_WORK INSTRUCTIONS_
- A) List every publisher named in the bibliography of the article on Rope's End, Rogue's End.
- B) In the article on Rope's End, Rogue's End, reproduce the part that opens with the words "- Hubin, Allen" and closes with "Scarecrow Press, 1998.", substituting "Garland Press" for "Garland Publishing".
- C) Answer these questions from the article on Rope's End, Rogue's End.
(i) Which publisher issued the novel?
(ii) To which house does Veronica Mallowood summon her relatives?
(iii) Which novel came before this one in the series?

TEXT FOR ANALYSIS below:

Rope's End, Rogue's End
- First edition
- Author: E.C.R. Lorac
- Language: English
- Series: Chief Inspector MacDonald
- Genre: Detective
- Publisher: Collins Crime Club
- Publication date: 1942
- Publication place: United Kingdom
- Media type: Print
- Preceded by: Case in the Clinic
- Followed by: The Sixteenth Stair

= Rope's End, Rogue's End =

1942 novel

Rope's End, Rogue's End is a 1942 detective novel by E.C.R. Lorac, the pen name of the British writer Edith Caroline Rivett. It is the twenty first in her long-running series featuring Chief Inspector MacDonald of Scotland Yard, a Golden Age detective who relies on standard police procedure to solve his cases. It takes the form of the country house mystery, popular during the era.

==Synopsis==
Veronica Mallowood summons her various relatives to Wulfstane Manor to discuss the future of the family property, the first time they have all gathered there together since the death of her father. The following day her brother is shot in an apparent suicide, which turns out to be murder.

==Bibliography==
- Cooper, John & Pike, B.A. Artists in Crime: An Illustrated Survey of Crime Fiction First Edition Dustwrappers, 1920-1970. Scolar Press, 1995.
- Hubin, Allen J. Crime Fiction, 1749-1980: A Comprehensive Bibliography. Garland Publishing, 1984.
- Nichols, Victoria & Thompson, Susan. Silk Stalkings: More Women Write of Murder. Scarecrow Press, 1998.
- Reilly, John M. Twentieth Century Crime & Mystery Writers. Springer, 2015.

End of TEXT FOR ANALYSIS.
GIVEN RECORDS below:

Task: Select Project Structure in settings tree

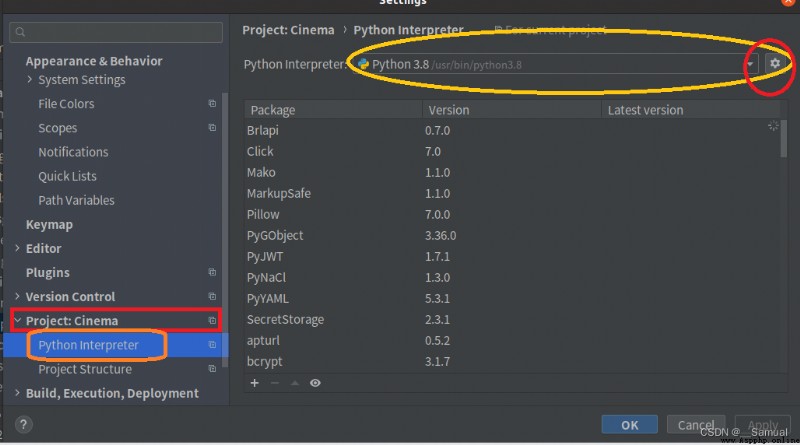Action: [x=85, y=369]
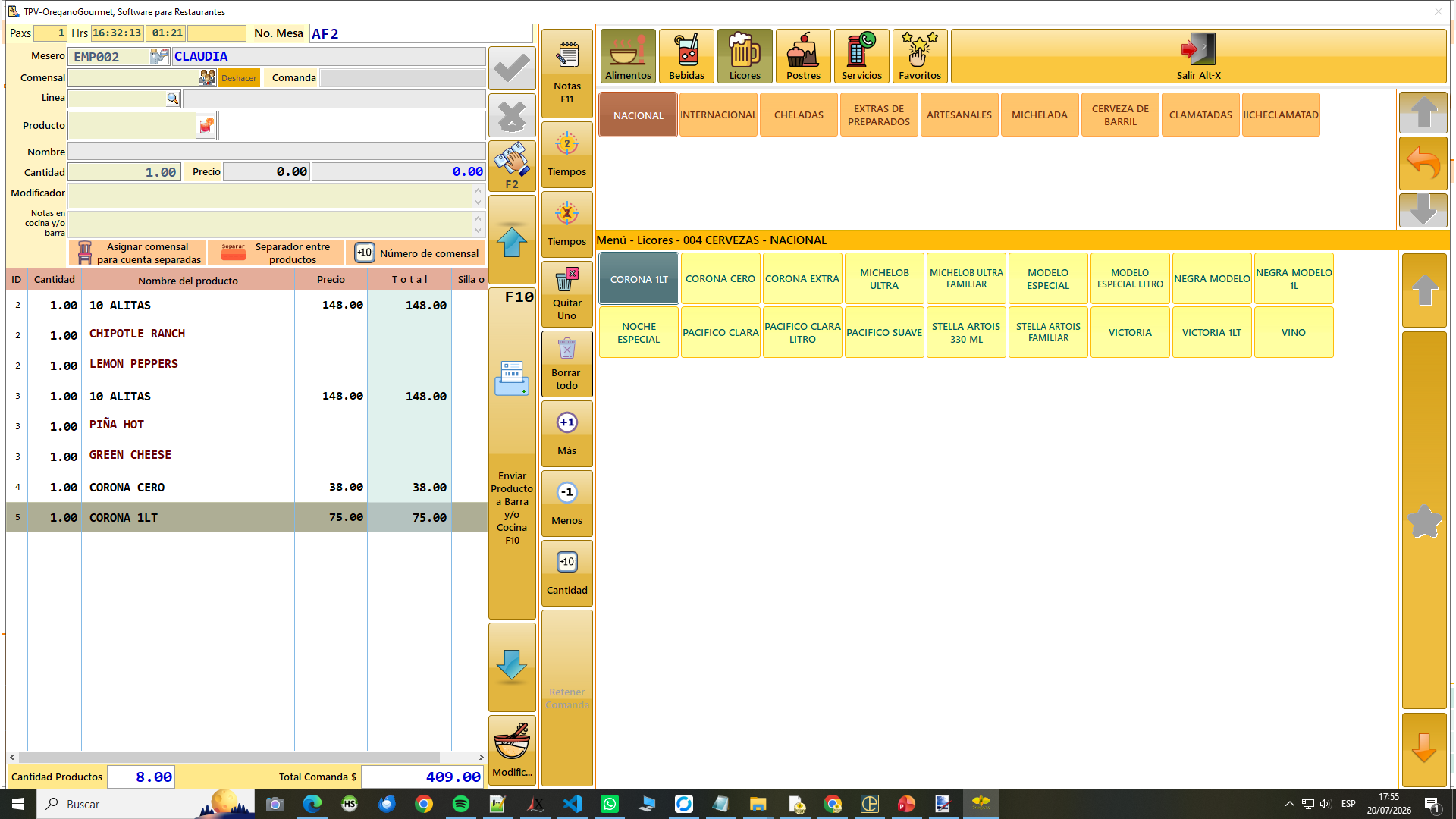Viewport: 1456px width, 819px height.
Task: Switch to the ARTESANALES tab
Action: [x=959, y=115]
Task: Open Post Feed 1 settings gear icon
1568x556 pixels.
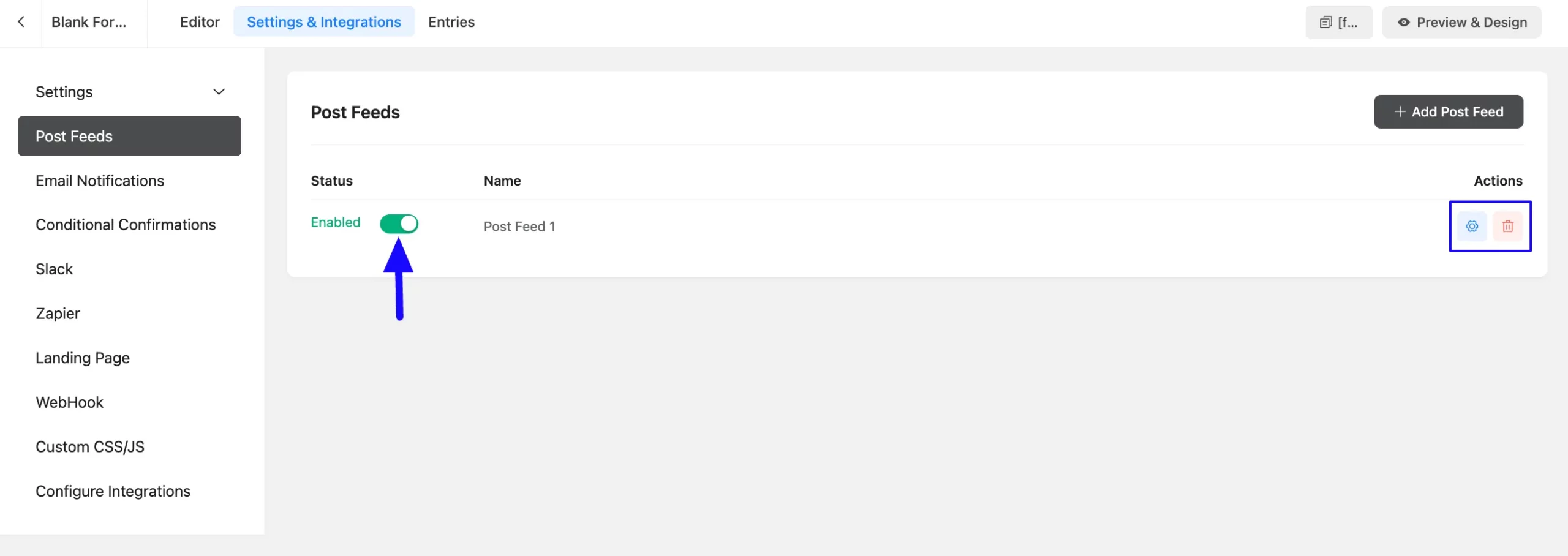Action: coord(1472,226)
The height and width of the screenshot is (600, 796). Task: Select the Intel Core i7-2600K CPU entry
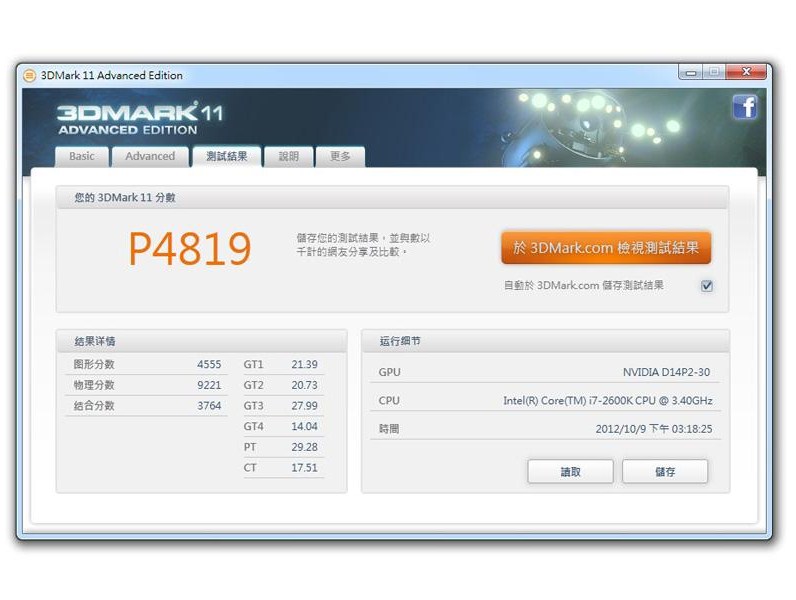[x=607, y=401]
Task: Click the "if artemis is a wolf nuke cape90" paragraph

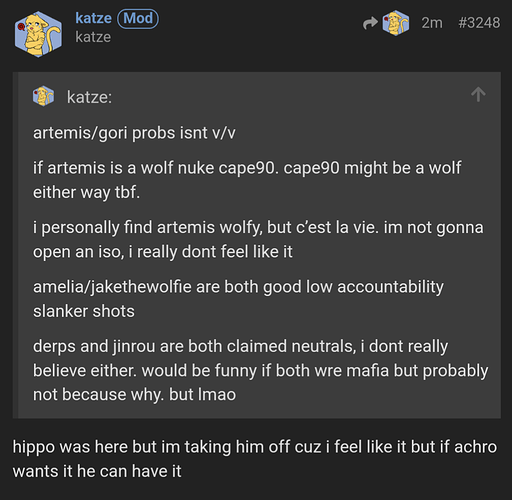Action: pos(247,180)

End of GIVEN RECORDS.

_ANSWERS BY ITEM_
- A)
Scolar Press
Garland Publishing
Scarecrow Press
Springer

- B)
- Hubin, Allen J. Crime Fiction, 1749-1980: A Comprehensive Bibliography. Garland Press, 1984.
- Nichols, Victoria & Thompson, Susan. Silk Stalkings: More Women Write of Murder. Scarecrow Press, 1998.

- C)
(i) Collins Crime Club
(ii) Wulfstane Manor
(iii) Case in the Clinic